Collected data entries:
========================
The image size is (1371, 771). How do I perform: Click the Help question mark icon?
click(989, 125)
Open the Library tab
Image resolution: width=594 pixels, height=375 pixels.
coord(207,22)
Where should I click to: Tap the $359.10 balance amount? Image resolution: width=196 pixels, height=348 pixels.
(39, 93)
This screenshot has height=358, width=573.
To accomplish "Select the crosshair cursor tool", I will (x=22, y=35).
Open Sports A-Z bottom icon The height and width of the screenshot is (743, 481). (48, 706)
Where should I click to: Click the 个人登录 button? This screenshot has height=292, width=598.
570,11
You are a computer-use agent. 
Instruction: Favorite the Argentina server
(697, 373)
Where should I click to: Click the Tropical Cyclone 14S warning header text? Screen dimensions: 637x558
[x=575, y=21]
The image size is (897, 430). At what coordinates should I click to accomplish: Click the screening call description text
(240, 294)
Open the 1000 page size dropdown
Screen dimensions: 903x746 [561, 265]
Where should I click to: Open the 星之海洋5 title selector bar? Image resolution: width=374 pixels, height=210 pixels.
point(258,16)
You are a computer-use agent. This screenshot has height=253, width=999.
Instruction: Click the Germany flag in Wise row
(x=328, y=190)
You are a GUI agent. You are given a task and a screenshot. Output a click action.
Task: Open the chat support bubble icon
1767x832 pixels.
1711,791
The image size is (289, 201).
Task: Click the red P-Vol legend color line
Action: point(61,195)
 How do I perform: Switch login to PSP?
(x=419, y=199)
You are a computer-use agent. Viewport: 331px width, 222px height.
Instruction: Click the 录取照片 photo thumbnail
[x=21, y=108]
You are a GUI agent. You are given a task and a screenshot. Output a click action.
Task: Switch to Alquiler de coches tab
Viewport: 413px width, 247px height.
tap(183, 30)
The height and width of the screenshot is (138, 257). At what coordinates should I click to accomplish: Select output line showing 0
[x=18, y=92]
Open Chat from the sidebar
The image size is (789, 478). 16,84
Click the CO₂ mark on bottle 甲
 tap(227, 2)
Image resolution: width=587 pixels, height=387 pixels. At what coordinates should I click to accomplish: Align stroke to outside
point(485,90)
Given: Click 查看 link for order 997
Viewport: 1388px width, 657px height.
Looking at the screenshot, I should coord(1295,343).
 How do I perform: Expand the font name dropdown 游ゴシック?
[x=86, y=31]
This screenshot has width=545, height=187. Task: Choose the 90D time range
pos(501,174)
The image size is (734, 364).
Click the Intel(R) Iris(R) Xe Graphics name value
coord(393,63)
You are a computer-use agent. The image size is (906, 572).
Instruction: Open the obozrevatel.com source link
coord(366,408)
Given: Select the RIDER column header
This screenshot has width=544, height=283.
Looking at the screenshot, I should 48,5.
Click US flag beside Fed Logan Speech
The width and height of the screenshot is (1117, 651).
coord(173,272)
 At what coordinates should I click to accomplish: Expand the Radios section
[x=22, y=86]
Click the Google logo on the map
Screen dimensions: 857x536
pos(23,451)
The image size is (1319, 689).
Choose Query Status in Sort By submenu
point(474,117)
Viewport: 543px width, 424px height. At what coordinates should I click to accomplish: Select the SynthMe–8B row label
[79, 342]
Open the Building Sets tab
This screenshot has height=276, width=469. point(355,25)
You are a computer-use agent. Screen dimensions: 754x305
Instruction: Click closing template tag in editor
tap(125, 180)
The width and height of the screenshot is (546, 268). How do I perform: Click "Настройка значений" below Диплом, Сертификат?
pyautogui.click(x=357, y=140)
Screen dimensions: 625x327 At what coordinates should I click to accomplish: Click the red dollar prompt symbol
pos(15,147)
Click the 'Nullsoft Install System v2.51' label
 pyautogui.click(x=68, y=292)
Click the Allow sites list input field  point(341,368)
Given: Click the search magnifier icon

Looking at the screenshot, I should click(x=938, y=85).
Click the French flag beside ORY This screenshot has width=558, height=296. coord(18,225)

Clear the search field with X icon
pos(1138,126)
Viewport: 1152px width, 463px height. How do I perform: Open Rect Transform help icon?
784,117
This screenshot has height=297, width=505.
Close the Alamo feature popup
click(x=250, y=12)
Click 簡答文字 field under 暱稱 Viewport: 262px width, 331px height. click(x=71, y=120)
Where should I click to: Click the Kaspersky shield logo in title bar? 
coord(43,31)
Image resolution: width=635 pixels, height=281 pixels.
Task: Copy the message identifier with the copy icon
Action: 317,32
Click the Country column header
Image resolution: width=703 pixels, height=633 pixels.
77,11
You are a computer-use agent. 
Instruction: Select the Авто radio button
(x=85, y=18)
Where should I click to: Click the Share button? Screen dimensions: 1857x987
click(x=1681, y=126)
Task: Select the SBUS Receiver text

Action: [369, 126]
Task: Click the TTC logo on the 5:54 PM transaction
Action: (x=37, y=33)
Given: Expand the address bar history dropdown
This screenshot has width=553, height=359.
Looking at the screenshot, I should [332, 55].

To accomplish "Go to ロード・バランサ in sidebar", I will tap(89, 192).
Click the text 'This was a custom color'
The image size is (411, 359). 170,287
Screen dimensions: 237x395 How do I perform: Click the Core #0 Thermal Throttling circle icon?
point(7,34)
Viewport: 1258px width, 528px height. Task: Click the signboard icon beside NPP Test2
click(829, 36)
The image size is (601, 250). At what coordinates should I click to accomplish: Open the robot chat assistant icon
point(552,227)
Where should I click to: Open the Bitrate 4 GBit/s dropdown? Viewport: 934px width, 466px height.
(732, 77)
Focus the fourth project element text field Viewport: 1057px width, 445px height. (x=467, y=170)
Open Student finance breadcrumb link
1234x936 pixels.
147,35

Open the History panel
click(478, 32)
========================
Exercise directions
Your answer must be an exact copy of every record.

Written answer
The image size is (1371, 771). How do I perform: Click the Help question mark icon?
click(989, 125)
Open the Library tab
Image resolution: width=594 pixels, height=375 pixels.
coord(207,22)
Where should I click to: Tap the $359.10 balance amount? Image resolution: width=196 pixels, height=348 pixels.
(39, 93)
This screenshot has height=358, width=573.
To accomplish "Select the crosshair cursor tool", I will (x=22, y=35).
Open Sports A-Z bottom icon The height and width of the screenshot is (743, 481). (48, 706)
Where should I click to: Click the 个人登录 button? This screenshot has height=292, width=598.
570,11
You are a computer-use agent. 
Instruction: Favorite the Argentina server
(697, 373)
Where should I click to: Click the Tropical Cyclone 14S warning header text? Screen dimensions: 637x558
[x=575, y=21]
The image size is (897, 430). At what coordinates should I click to accomplish: Click the screening call description text
(240, 294)
Open the 1000 page size dropdown
Screen dimensions: 903x746 [561, 265]
Where should I click to: Open the 星之海洋5 title selector bar? Image resolution: width=374 pixels, height=210 pixels.
point(258,16)
You are a computer-use agent. This screenshot has height=253, width=999.
Instruction: Click the Germany flag in Wise row
(x=328, y=190)
You are a GUI agent. You are given a task and a screenshot. Output a click action.
Task: Open the chat support bubble icon
1767x832 pixels.
1711,791
The image size is (289, 201).
Task: Click the red P-Vol legend color line
Action: point(61,195)
 How do I perform: Switch login to PSP?
(x=419, y=199)
You are a computer-use agent. Viewport: 331px width, 222px height.
Instruction: Click the 录取照片 photo thumbnail
[x=21, y=108]
You are a GUI agent. You are given a task and a screenshot. Output a click action.
Task: Switch to Alquiler de coches tab
Viewport: 413px width, 247px height.
tap(183, 30)
The height and width of the screenshot is (138, 257). At what coordinates should I click to accomplish: Select output line showing 0
[x=18, y=92]
Open Chat from the sidebar
The image size is (789, 478). 16,84
Click the CO₂ mark on bottle 甲
 tap(227, 2)
Image resolution: width=587 pixels, height=387 pixels. At what coordinates should I click to accomplish: Align stroke to outside
point(485,90)
Given: Click 查看 link for order 997
Viewport: 1388px width, 657px height.
Looking at the screenshot, I should coord(1295,343).
 How do I perform: Expand the font name dropdown 游ゴシック?
[x=86, y=31]
This screenshot has width=545, height=187. Task: Choose the 90D time range
pos(501,174)
The image size is (734, 364).
Click the Intel(R) Iris(R) Xe Graphics name value
coord(393,63)
You are a computer-use agent. The image size is (906, 572).
Instruction: Open the obozrevatel.com source link
coord(366,408)
Given: Select the RIDER column header
This screenshot has width=544, height=283.
Looking at the screenshot, I should 48,5.
Click US flag beside Fed Logan Speech
The width and height of the screenshot is (1117, 651).
coord(173,272)
 At what coordinates should I click to accomplish: Expand the Radios section
[x=22, y=86]
Click the Google logo on the map
Screen dimensions: 857x536
pos(23,451)
The image size is (1319, 689).
Choose Query Status in Sort By submenu
point(474,117)
Viewport: 543px width, 424px height. At what coordinates should I click to accomplish: Select the SynthMe–8B row label
[79, 342]
Open the Building Sets tab
This screenshot has height=276, width=469. point(355,25)
You are a computer-use agent. Screen dimensions: 754x305
Instruction: Click closing template tag in editor
tap(125, 180)
The width and height of the screenshot is (546, 268). How do I perform: Click "Настройка значений" below Диплом, Сертификат?
pyautogui.click(x=357, y=140)
Screen dimensions: 625x327 At what coordinates should I click to accomplish: Click the red dollar prompt symbol
pos(15,147)
Click the 'Nullsoft Install System v2.51' label
 pyautogui.click(x=68, y=292)
Click the Allow sites list input field  point(341,368)
Given: Click the search magnifier icon

Looking at the screenshot, I should click(x=938, y=85).
Click the French flag beside ORY This screenshot has width=558, height=296. coord(18,225)

Clear the search field with X icon
pos(1138,126)
Viewport: 1152px width, 463px height. How do I perform: Open Rect Transform help icon?
784,117
This screenshot has height=297, width=505.
Close the Alamo feature popup
click(x=250, y=12)
Click 簡答文字 field under 暱稱 Viewport: 262px width, 331px height. click(x=71, y=120)
Where should I click to: Click the Kaspersky shield logo in title bar? 
coord(43,31)
Image resolution: width=635 pixels, height=281 pixels.
Task: Copy the message identifier with the copy icon
Action: 317,32
Click the Country column header
Image resolution: width=703 pixels, height=633 pixels.
77,11
You are a computer-use agent. 
Instruction: Select the Авто radio button
(x=85, y=18)
Where should I click to: Click the Share button? Screen dimensions: 1857x987
click(x=1681, y=126)
Task: Select the SBUS Receiver text

Action: [369, 126]
Task: Click the TTC logo on the 5:54 PM transaction
Action: (x=37, y=33)
Given: Expand the address bar history dropdown
This screenshot has width=553, height=359.
Looking at the screenshot, I should [332, 55].

To accomplish "Go to ロード・バランサ in sidebar", I will tap(89, 192).
Click the text 'This was a custom color'
The image size is (411, 359). 170,287
Screen dimensions: 237x395 How do I perform: Click the Core #0 Thermal Throttling circle icon?
point(7,34)
Viewport: 1258px width, 528px height. Task: Click the signboard icon beside NPP Test2
click(829, 36)
The image size is (601, 250). At what coordinates should I click to accomplish: Open the robot chat assistant icon
point(552,227)
Where should I click to: Open the Bitrate 4 GBit/s dropdown? Viewport: 934px width, 466px height.
(732, 77)
Focus the fourth project element text field Viewport: 1057px width, 445px height. (x=467, y=170)
Open Student finance breadcrumb link
1234x936 pixels.
147,35

Open the History panel
click(478, 32)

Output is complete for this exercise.